What lines in the data hold the string "Politica"? Show them.

--- --- ---

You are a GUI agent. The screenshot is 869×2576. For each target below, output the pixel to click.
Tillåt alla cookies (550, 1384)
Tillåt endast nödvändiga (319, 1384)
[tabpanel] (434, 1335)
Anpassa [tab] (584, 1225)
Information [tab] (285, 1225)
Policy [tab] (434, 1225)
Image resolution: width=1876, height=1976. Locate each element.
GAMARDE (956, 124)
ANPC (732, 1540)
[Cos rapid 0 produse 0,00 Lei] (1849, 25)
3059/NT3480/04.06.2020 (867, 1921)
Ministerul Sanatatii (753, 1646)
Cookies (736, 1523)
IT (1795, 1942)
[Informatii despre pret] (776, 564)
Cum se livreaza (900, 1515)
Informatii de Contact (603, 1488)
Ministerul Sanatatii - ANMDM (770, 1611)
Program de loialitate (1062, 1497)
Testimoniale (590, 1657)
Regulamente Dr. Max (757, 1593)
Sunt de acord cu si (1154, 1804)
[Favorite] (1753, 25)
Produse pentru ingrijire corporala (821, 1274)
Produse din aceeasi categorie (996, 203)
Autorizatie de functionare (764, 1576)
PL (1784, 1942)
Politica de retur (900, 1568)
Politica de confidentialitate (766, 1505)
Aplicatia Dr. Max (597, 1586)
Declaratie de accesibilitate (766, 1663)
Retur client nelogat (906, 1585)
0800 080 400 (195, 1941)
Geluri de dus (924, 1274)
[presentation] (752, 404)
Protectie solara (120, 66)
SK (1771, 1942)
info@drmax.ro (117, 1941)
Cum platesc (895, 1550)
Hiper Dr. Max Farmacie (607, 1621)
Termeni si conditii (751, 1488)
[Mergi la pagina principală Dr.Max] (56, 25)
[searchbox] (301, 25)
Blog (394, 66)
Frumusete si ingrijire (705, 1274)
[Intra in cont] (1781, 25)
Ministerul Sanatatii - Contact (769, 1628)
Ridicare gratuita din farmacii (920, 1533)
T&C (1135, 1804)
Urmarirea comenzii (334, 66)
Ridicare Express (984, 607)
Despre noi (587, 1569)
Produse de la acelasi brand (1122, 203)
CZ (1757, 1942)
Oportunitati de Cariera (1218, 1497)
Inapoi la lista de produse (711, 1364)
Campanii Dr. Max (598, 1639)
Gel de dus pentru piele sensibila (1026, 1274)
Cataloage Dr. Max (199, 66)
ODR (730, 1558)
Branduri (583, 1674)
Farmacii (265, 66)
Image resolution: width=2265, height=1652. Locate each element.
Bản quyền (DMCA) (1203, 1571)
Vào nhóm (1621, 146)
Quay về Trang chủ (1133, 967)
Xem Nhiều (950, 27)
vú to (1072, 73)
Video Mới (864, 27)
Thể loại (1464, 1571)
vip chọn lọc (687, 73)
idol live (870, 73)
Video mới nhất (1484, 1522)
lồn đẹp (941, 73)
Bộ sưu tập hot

--- --- ---

## WRITTEN REPLY
Politica de retur (900, 1568)
Politica de confidentialitate (766, 1505)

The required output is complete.